═══ EXERCISE MATERIAL ═══

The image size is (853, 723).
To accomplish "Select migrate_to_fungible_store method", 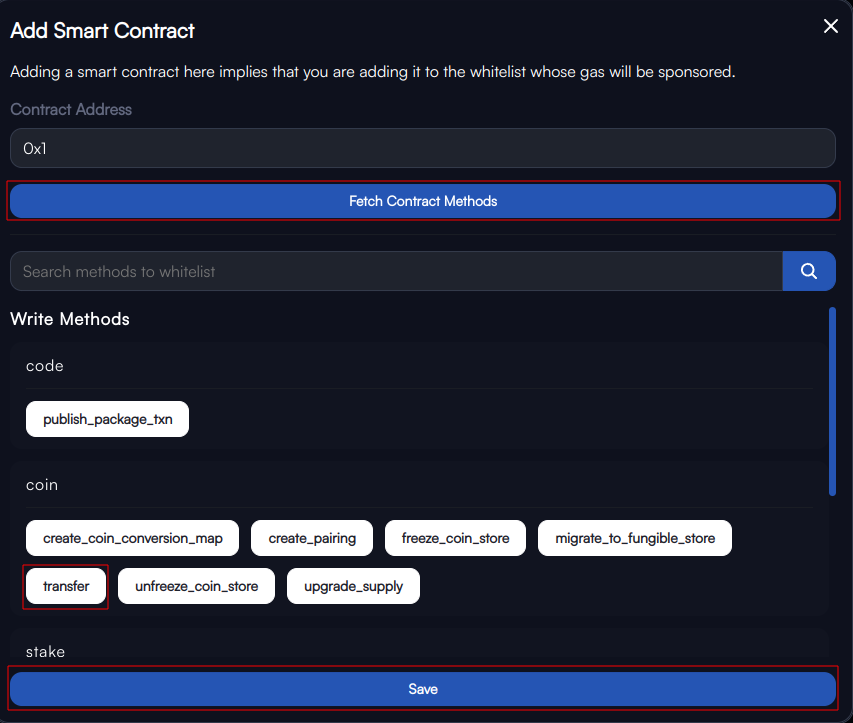I will (x=635, y=538).
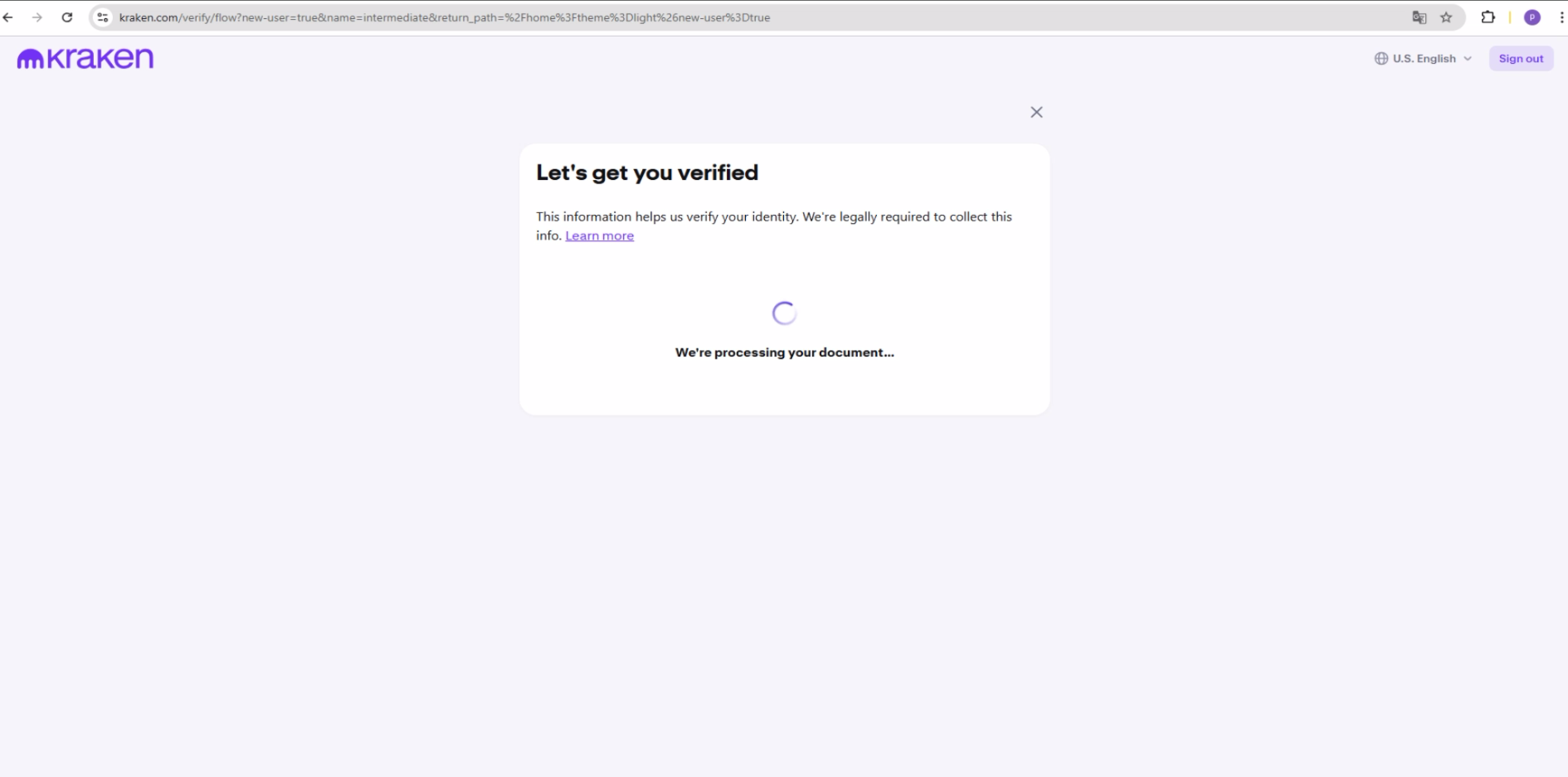1568x777 pixels.
Task: Click the translate page icon
Action: pos(1419,17)
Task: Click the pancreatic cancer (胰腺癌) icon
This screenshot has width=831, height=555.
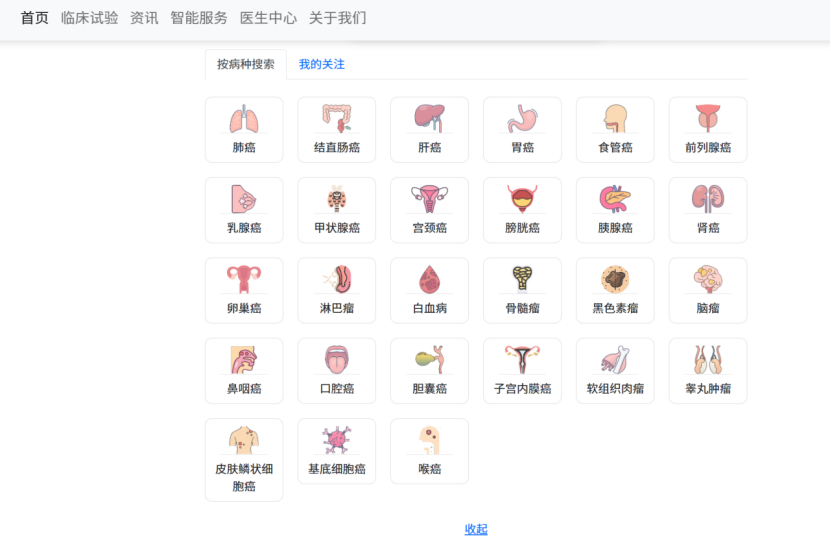Action: pos(615,199)
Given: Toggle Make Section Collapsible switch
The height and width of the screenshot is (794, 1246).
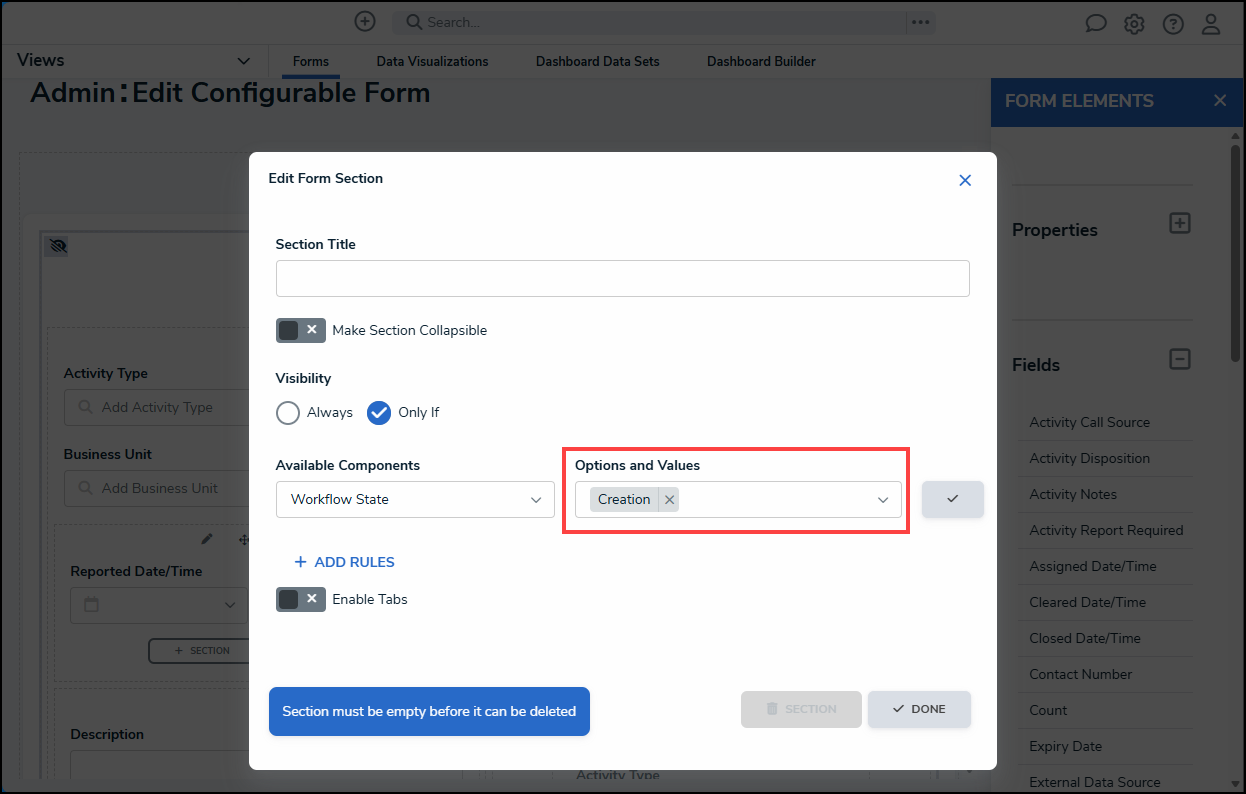Looking at the screenshot, I should pos(300,330).
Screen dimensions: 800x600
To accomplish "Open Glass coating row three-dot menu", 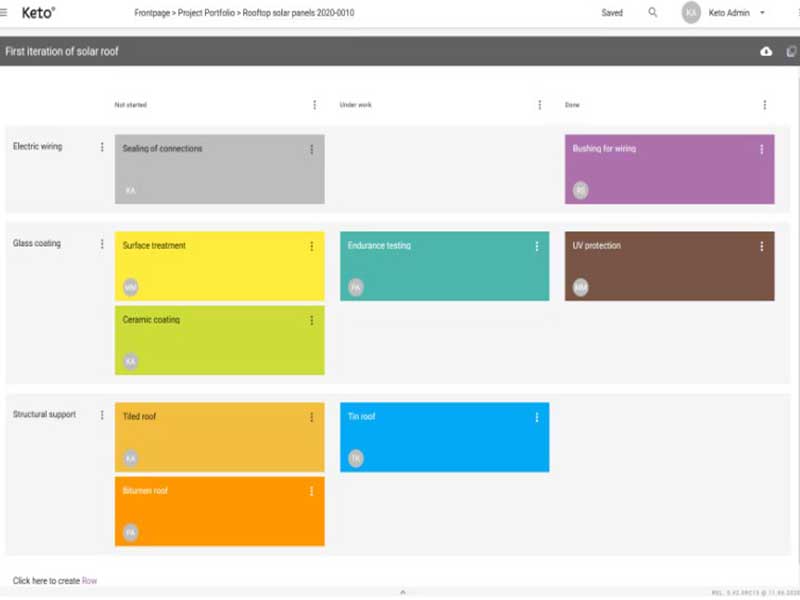I will 102,244.
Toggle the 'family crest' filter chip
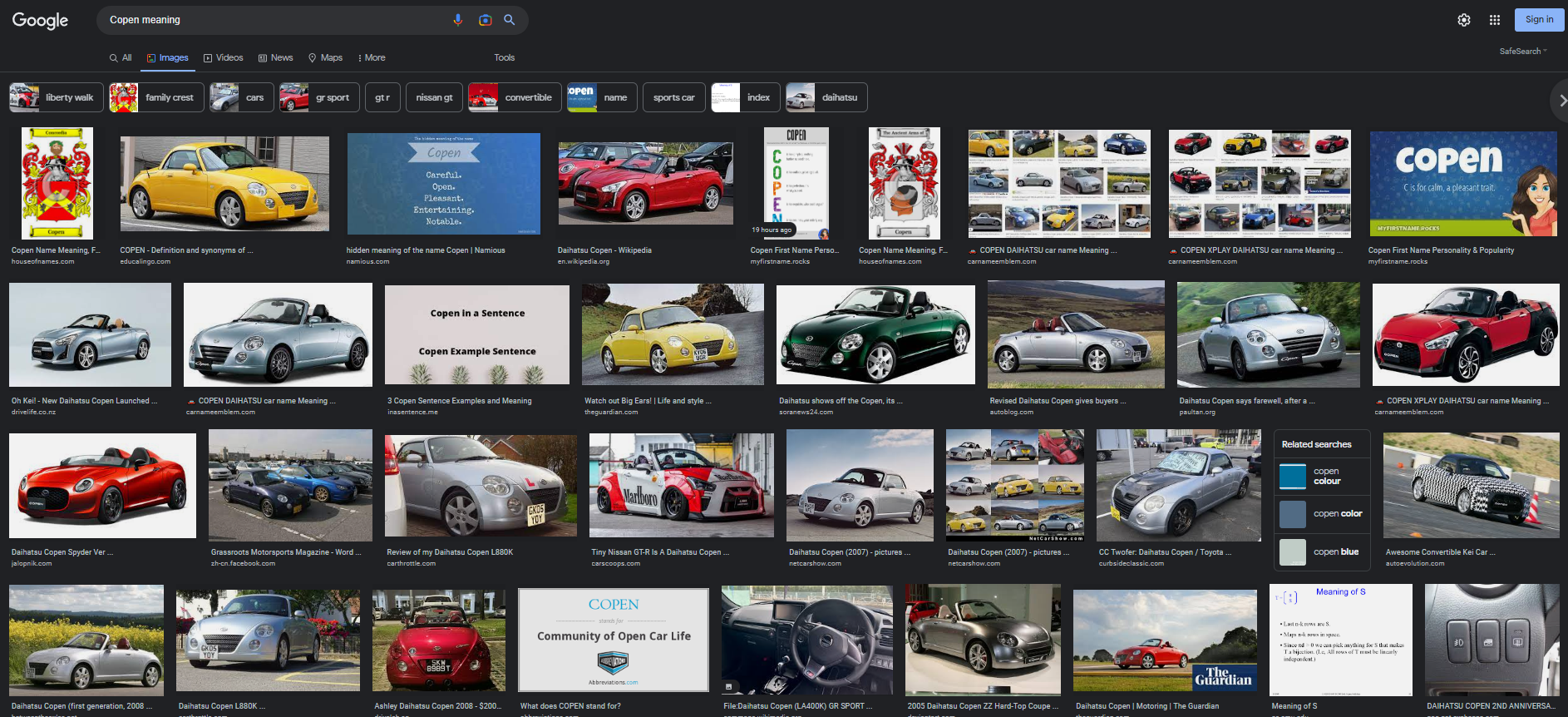The image size is (1568, 717). (x=157, y=97)
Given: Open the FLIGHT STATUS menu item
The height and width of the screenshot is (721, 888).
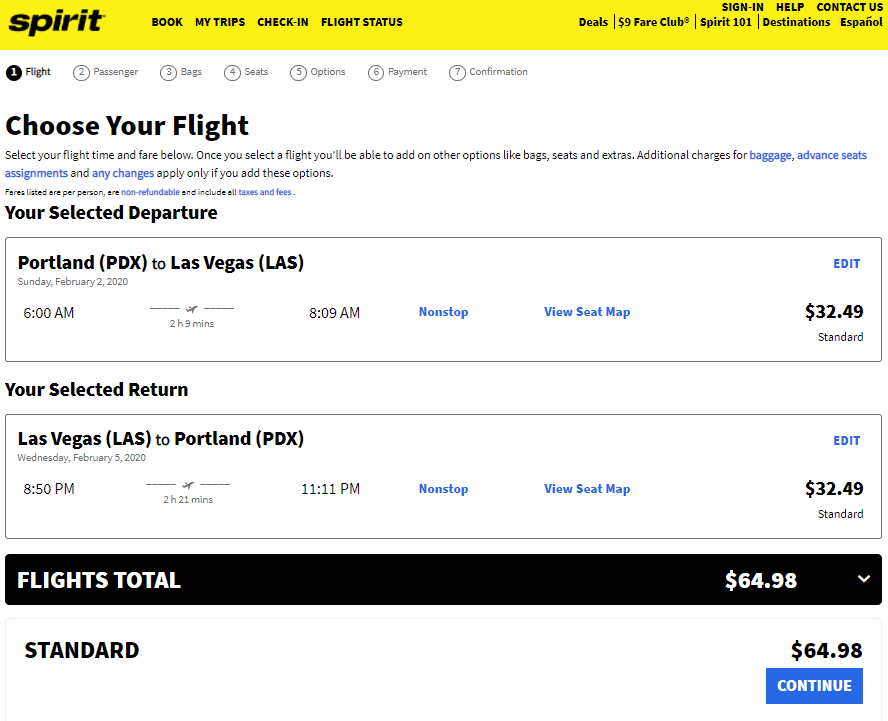Looking at the screenshot, I should click(x=361, y=21).
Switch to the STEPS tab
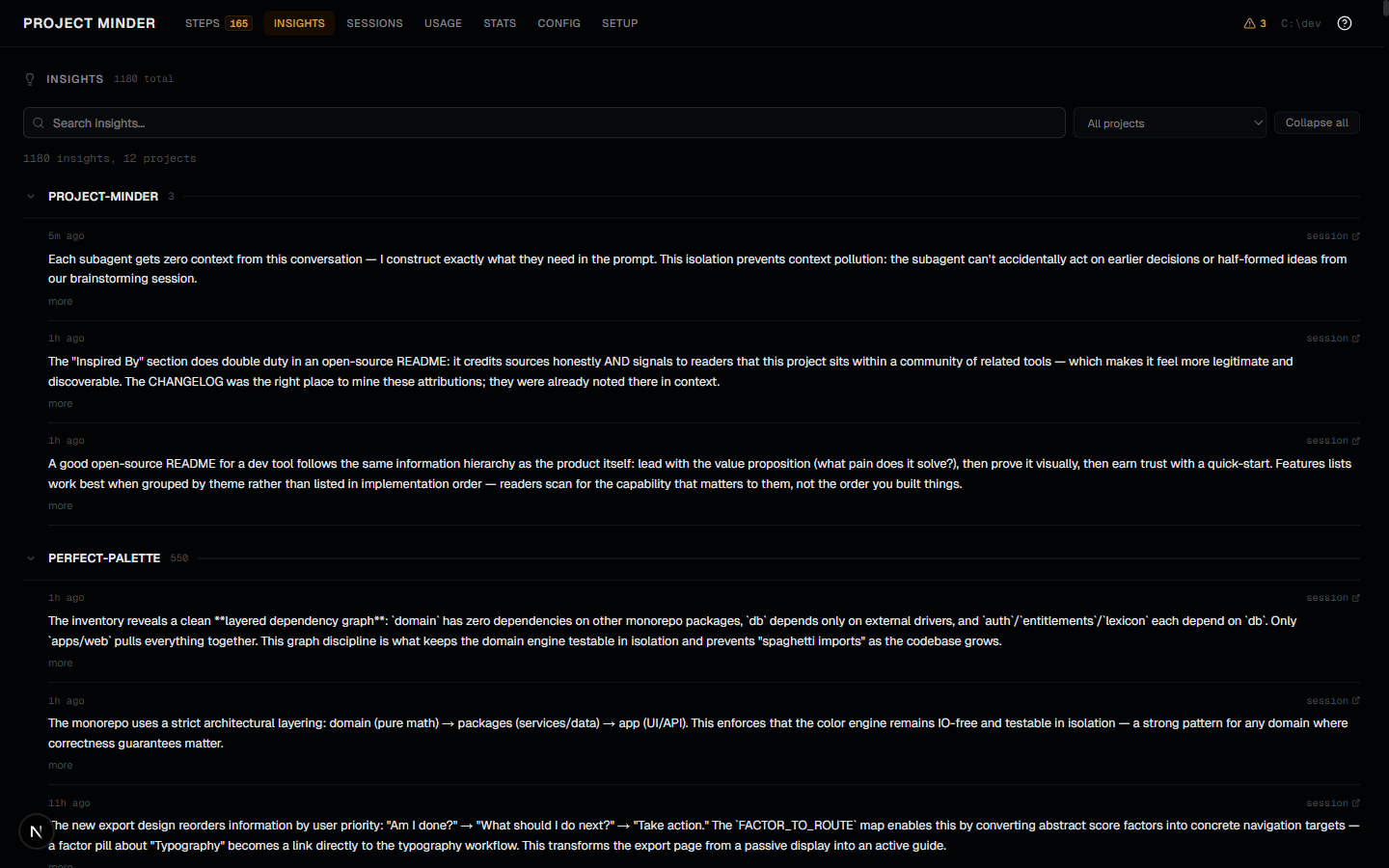Image resolution: width=1389 pixels, height=868 pixels. 201,22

═══

* _WHAT YOU NEED TO DO_
Each line above that includes "Given" counts once; state the total and nothing more.

* _RESPONSE TO THE EXERCISE_
2